While water is known to exist on Mars, most is found in the planet’s cold polar regions as ice. Water ice is not found exposed at the surface near the equator, as temperatures here are not cold enough for exposed water ice to be stable.
Missions including ESA’s Mars Express have hunted for near-surface water – as ice covering dust grains in the soil, or locked up in minerals – at lower latitudes of Mars, and found small amounts.
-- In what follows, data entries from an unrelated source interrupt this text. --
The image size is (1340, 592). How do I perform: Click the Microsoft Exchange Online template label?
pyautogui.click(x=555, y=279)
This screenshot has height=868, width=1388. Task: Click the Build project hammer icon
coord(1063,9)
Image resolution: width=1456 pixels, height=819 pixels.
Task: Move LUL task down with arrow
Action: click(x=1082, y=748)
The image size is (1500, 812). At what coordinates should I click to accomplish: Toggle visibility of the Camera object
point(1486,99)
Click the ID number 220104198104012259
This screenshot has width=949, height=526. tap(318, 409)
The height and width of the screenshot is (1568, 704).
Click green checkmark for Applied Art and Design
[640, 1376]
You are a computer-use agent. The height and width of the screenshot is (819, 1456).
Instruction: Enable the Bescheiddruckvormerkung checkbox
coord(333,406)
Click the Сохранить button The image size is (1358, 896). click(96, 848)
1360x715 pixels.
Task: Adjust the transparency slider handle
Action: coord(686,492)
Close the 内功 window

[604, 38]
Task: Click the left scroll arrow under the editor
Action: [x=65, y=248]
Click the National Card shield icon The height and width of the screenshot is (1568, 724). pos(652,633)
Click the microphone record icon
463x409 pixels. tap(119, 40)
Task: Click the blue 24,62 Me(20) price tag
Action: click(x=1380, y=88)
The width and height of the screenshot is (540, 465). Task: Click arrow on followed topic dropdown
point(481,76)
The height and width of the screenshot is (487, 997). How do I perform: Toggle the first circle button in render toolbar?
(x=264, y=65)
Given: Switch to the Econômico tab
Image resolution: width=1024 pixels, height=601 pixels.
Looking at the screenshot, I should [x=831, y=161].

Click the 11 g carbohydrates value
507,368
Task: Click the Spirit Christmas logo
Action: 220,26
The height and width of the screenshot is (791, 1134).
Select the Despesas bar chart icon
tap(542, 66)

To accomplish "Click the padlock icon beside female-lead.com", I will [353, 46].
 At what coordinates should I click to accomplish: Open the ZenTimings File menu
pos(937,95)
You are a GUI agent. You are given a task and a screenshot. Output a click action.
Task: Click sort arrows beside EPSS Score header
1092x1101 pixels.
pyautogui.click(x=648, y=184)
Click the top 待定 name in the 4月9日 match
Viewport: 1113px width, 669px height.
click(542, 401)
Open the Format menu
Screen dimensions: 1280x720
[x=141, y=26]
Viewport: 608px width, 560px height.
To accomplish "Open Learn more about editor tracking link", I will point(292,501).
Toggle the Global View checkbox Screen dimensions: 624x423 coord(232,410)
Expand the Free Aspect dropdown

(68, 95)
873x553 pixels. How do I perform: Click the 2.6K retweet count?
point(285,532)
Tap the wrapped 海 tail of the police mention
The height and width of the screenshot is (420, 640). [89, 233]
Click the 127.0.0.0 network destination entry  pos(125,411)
However, such studies have only explored the very surface of the planet; deeper water stores could exist, covered by dust.
“With TGO we can look down to one metre below this dusty layer and see what’s really going on below Mars’ surface – and, crucially, locate water-rich ‘oases’ that couldn’t be detected with previous instruments,” says Igor Mitrofanov of the Space Research Institute of the Russian Academy of Sciences in Moscow, Russia; lead author of the new study; and principal investigator of the FREND (Fine Resolution Epithermal Neutron Detector) neutron telescope.
“FREND revealed an area with an unusually large amount of hydrogen in the colossal Valles Marineris canyon system: assuming the hydrogen we see is bound into water molecules, as much as 40% of the near-surface material in this region appears to be water.”
The water-rich area is about the size of the Netherlands and overlaps with the deep valleys of Candor Chaos, part of the canyon system considered promising in our hunt for water on Mars.